• _The input_
--*--
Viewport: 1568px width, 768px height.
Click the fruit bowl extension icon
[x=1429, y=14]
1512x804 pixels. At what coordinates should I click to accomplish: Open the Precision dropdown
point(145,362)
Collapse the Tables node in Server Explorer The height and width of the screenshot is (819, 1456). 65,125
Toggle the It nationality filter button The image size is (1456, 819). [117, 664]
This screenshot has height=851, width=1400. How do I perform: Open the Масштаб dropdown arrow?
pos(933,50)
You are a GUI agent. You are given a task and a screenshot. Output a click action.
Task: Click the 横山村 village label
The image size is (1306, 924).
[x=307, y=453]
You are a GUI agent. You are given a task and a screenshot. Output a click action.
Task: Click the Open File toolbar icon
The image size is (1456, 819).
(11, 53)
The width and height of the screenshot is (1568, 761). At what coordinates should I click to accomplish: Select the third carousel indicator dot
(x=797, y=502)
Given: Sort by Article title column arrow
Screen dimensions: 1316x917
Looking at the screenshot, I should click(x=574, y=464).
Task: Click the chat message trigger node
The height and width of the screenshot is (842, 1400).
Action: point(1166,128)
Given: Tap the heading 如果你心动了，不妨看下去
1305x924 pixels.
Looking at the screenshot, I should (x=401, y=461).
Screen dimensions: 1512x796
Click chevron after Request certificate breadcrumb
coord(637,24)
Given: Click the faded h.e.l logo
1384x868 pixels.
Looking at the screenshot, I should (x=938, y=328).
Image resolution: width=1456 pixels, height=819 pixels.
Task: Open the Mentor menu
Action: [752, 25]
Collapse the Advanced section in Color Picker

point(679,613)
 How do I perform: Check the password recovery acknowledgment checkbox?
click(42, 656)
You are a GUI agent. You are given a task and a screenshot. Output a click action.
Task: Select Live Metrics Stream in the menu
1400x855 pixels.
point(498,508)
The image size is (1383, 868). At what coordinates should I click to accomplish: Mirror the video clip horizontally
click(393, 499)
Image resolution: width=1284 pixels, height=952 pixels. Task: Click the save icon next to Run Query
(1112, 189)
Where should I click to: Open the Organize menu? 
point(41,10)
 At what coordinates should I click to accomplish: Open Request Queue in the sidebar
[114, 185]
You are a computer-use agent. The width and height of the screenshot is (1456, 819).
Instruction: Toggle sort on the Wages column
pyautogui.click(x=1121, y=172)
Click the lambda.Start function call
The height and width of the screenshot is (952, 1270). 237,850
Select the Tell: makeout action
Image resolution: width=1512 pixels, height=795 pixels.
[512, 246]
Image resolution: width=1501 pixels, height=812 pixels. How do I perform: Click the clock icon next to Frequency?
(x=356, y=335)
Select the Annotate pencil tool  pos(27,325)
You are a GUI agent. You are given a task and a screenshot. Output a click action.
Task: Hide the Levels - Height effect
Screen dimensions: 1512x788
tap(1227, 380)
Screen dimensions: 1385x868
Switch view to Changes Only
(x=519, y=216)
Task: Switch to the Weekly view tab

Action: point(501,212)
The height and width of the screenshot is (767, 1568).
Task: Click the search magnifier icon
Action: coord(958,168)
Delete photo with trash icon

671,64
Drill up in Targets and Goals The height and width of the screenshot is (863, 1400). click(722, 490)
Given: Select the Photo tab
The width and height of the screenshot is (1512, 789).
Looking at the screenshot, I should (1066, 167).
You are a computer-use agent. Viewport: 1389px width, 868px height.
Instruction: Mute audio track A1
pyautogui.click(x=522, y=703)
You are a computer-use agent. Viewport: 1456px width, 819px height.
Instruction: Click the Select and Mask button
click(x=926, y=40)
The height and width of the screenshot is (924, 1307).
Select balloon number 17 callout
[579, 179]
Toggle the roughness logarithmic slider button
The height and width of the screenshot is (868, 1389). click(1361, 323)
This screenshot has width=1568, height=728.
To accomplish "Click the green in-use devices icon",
--*--
• _What you are asked to do_
The full listing above is to be retyped exactly.

• _Completed exercise_
Viewport: 1568px width, 768px height.
Click the fruit bowl extension icon
[x=1429, y=14]
1512x804 pixels. At what coordinates should I click to accomplish: Open the Precision dropdown
point(145,362)
Collapse the Tables node in Server Explorer The height and width of the screenshot is (819, 1456). 65,125
Toggle the It nationality filter button The image size is (1456, 819). [117, 664]
This screenshot has height=851, width=1400. How do I perform: Open the Масштаб dropdown arrow?
pos(933,50)
You are a GUI agent. You are given a task and a screenshot. Output a click action.
Task: Click the 横山村 village label
The image size is (1306, 924).
[x=307, y=453]
You are a GUI agent. You are given a task and a screenshot. Output a click action.
Task: Click the Open File toolbar icon
The image size is (1456, 819).
(11, 53)
The width and height of the screenshot is (1568, 761). At what coordinates should I click to accomplish: Select the third carousel indicator dot
(x=797, y=502)
Given: Sort by Article title column arrow
Screen dimensions: 1316x917
Looking at the screenshot, I should click(x=574, y=464).
Task: Click the chat message trigger node
The height and width of the screenshot is (842, 1400).
Action: point(1166,128)
Given: Tap the heading 如果你心动了，不妨看下去
1305x924 pixels.
Looking at the screenshot, I should (x=401, y=461).
Screen dimensions: 1512x796
Click chevron after Request certificate breadcrumb
coord(637,24)
Given: Click the faded h.e.l logo
1384x868 pixels.
Looking at the screenshot, I should (x=938, y=328).
Image resolution: width=1456 pixels, height=819 pixels.
Task: Open the Mentor menu
Action: [752, 25]
Collapse the Advanced section in Color Picker

point(679,613)
 How do I perform: Check the password recovery acknowledgment checkbox?
click(42, 656)
You are a GUI agent. You are given a task and a screenshot. Output a click action.
Task: Select Live Metrics Stream in the menu
1400x855 pixels.
point(498,508)
The image size is (1383, 868). At what coordinates should I click to accomplish: Mirror the video clip horizontally
click(393, 499)
Image resolution: width=1284 pixels, height=952 pixels. Task: Click the save icon next to Run Query
(1112, 189)
Where should I click to: Open the Organize menu? 
point(41,10)
 At what coordinates should I click to accomplish: Open Request Queue in the sidebar
[114, 185]
You are a computer-use agent. The width and height of the screenshot is (1456, 819).
Instruction: Toggle sort on the Wages column
pyautogui.click(x=1121, y=172)
Click the lambda.Start function call
The height and width of the screenshot is (952, 1270). 237,850
Select the Tell: makeout action
Image resolution: width=1512 pixels, height=795 pixels.
[512, 246]
Image resolution: width=1501 pixels, height=812 pixels. How do I perform: Click the clock icon next to Frequency?
(x=356, y=335)
Select the Annotate pencil tool  pos(27,325)
You are a GUI agent. You are given a task and a screenshot. Output a click action.
Task: Hide the Levels - Height effect
Screen dimensions: 1512x788
tap(1227, 380)
Screen dimensions: 1385x868
Switch view to Changes Only
(x=519, y=216)
Task: Switch to the Weekly view tab

Action: point(501,212)
The height and width of the screenshot is (767, 1568).
Task: Click the search magnifier icon
Action: coord(958,168)
Delete photo with trash icon

671,64
Drill up in Targets and Goals The height and width of the screenshot is (863, 1400). click(722, 490)
Given: Select the Photo tab
The width and height of the screenshot is (1512, 789).
Looking at the screenshot, I should (1066, 167).
You are a computer-use agent. Viewport: 1389px width, 868px height.
Instruction: Mute audio track A1
pyautogui.click(x=522, y=703)
You are a computer-use agent. Viewport: 1456px width, 819px height.
Instruction: Click the Select and Mask button
click(x=926, y=40)
The height and width of the screenshot is (924, 1307).
Select balloon number 17 callout
[579, 179]
Toggle the roughness logarithmic slider button
The height and width of the screenshot is (868, 1389). click(1361, 323)
This screenshot has width=1568, height=728.
To accomplish "Click the green in-use devices icon",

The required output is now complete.